§ EXERCISE GOAL
Filter the data below and copy out, in full, every line that contains the word "click".

§ INFORMATION SHOWN

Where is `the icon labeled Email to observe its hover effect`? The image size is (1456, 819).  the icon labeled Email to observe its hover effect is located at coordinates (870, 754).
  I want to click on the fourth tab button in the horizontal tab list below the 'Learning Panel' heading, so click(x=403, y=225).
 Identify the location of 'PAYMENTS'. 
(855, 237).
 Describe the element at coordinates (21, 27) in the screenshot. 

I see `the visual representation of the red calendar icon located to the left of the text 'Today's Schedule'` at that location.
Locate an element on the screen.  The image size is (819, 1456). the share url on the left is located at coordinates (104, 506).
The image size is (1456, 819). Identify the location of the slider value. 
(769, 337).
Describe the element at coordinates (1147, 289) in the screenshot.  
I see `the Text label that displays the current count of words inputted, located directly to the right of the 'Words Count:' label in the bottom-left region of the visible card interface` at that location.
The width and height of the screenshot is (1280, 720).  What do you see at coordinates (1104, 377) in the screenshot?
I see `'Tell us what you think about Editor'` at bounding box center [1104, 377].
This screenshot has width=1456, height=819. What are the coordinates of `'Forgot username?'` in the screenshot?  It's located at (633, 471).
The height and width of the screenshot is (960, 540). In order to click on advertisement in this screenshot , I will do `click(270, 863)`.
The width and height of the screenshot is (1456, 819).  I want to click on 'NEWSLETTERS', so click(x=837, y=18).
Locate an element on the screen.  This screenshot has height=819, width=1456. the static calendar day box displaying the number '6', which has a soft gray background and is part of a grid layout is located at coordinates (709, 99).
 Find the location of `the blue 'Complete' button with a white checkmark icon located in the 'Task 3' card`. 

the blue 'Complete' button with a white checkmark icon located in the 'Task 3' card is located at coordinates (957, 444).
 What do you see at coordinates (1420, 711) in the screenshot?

§ SOLUTION TO THIS PROBLEM
  I want to click on the fourth tab button in the horizontal tab list below the 'Learning Panel' heading, so click(x=403, y=225).
The height and width of the screenshot is (960, 540). In order to click on advertisement in this screenshot , I will do `click(270, 863)`.
The width and height of the screenshot is (1456, 819).  I want to click on 'NEWSLETTERS', so click(x=837, y=18).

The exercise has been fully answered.